== Segment start ==

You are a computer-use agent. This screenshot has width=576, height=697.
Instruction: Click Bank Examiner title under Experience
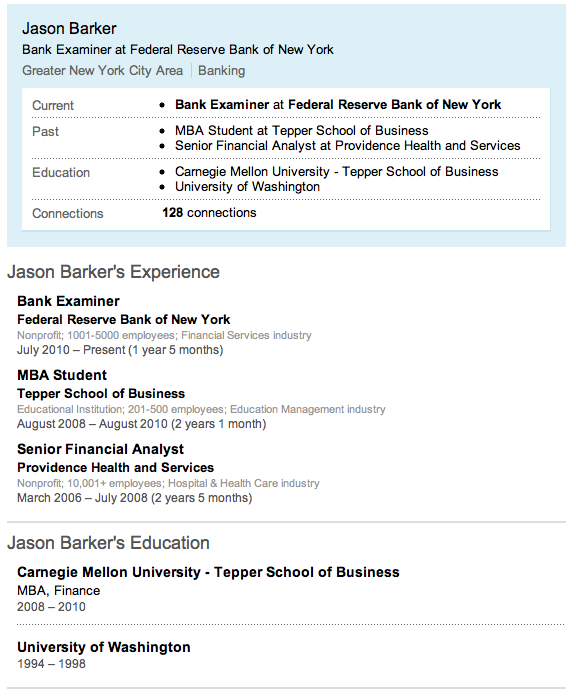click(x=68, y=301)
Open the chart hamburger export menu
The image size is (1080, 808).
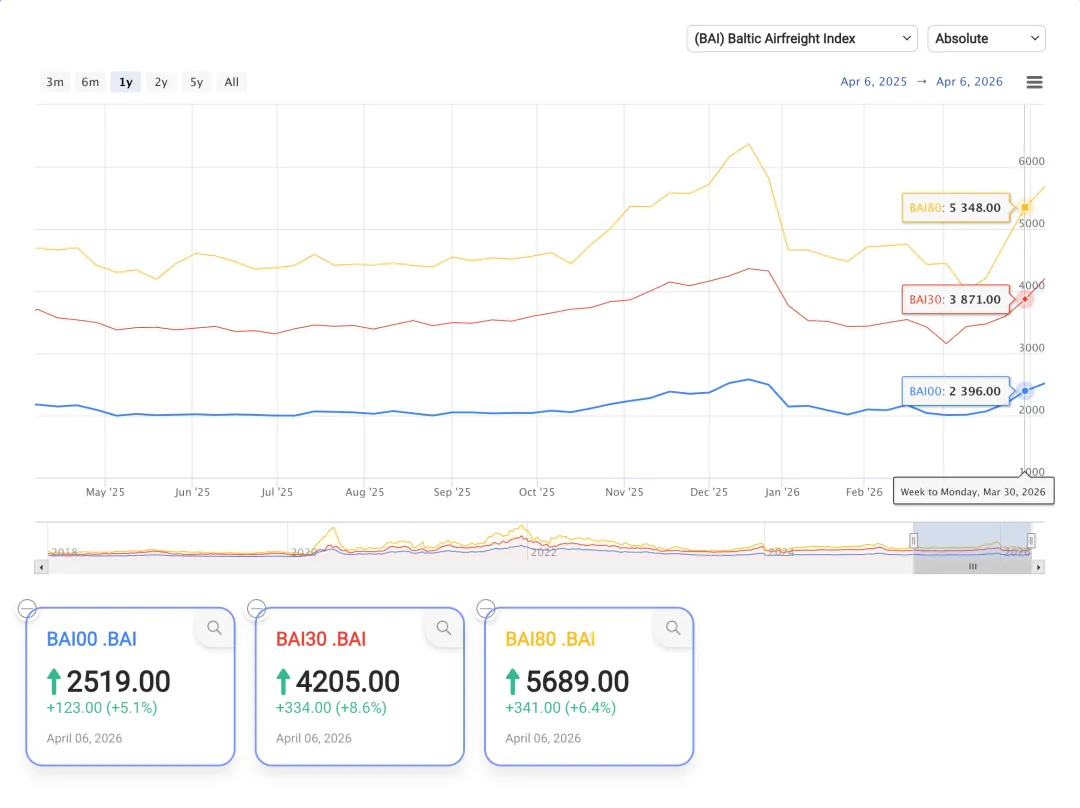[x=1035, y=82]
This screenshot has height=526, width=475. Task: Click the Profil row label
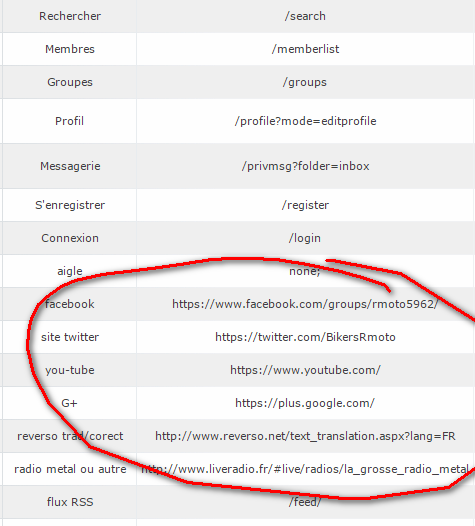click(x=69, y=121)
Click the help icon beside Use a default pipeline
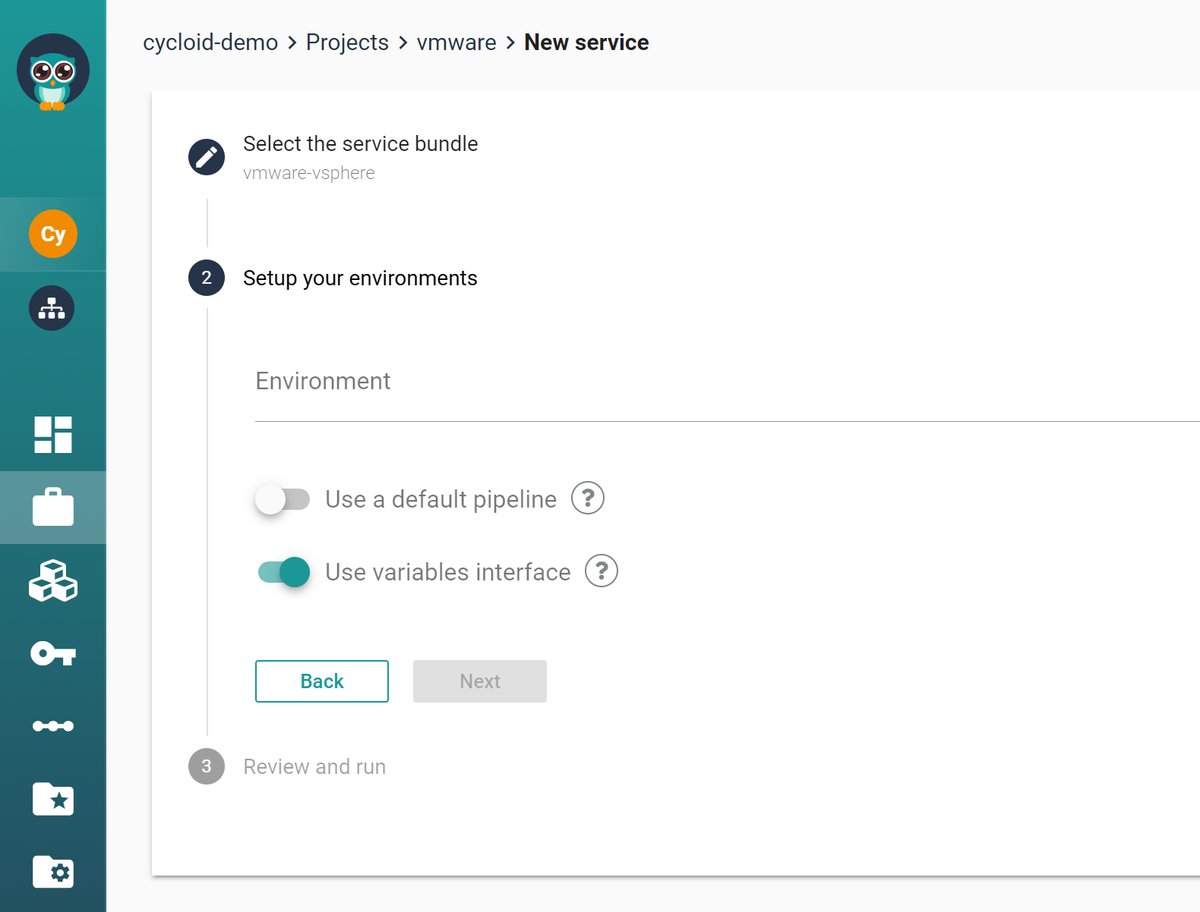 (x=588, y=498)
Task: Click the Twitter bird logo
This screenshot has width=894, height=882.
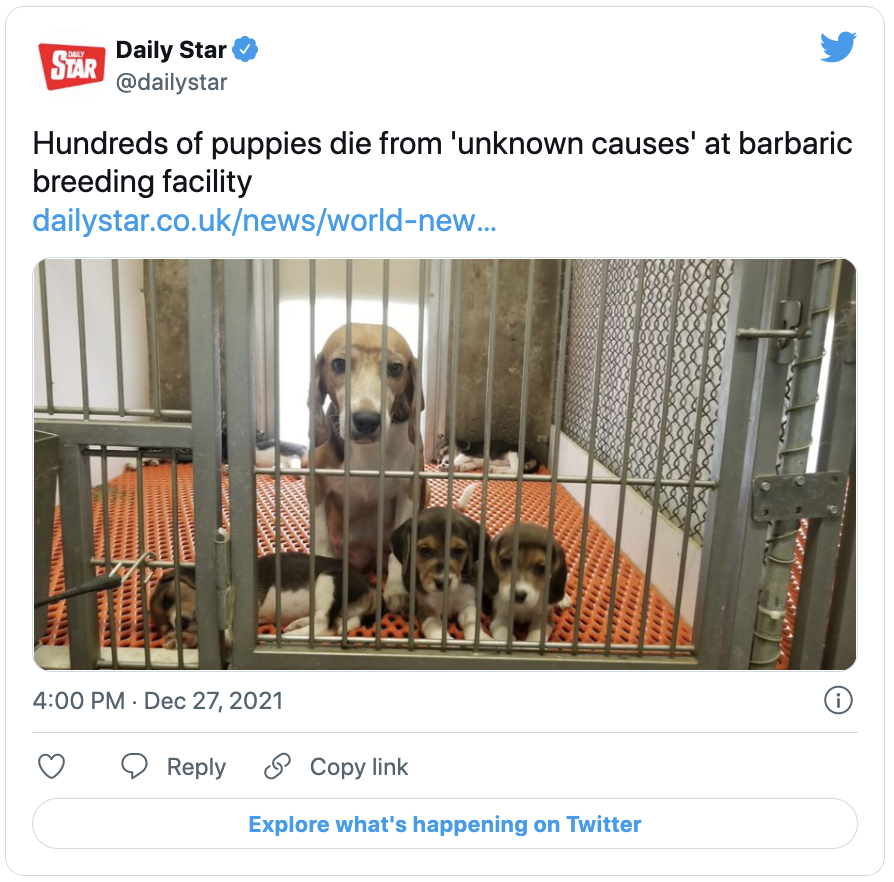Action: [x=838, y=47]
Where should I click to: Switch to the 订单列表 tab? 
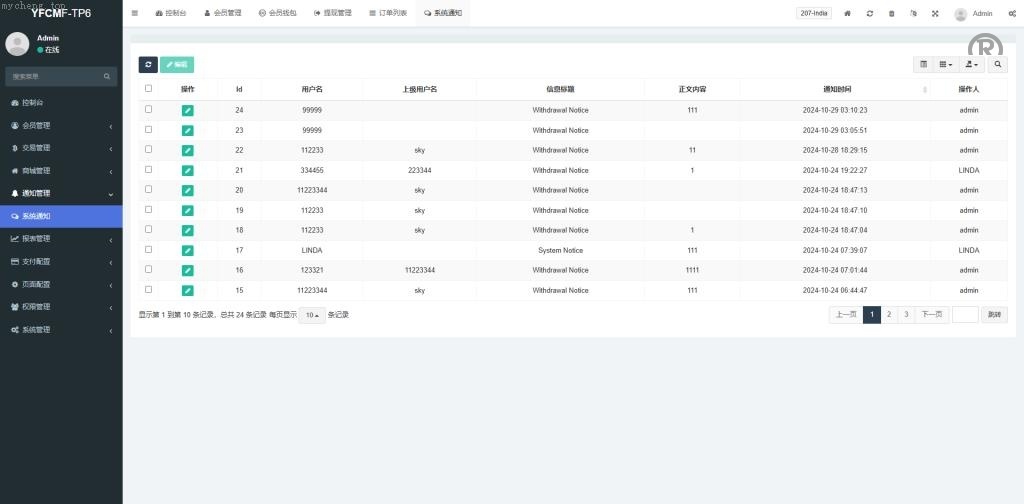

== Segment end ==

# Goal of the exercise:
Repeat the records word for word and drop any pictures.

# Result of this task:
You are a computer-use agent. This screenshot has width=576, height=697.
Instruction: Click Bank Examiner title under Experience
click(x=68, y=301)
Open the chart hamburger export menu
The image size is (1080, 808).
[x=1035, y=82]
This screenshot has height=526, width=475. Task: Click the Profil row label
click(x=69, y=121)
Click the help icon beside Use a default pipeline
 (x=588, y=498)
Task: Click the Twitter bird logo
This screenshot has width=894, height=882.
Action: [x=838, y=47]
Where should I click to: Switch to the 订单列表 tab? 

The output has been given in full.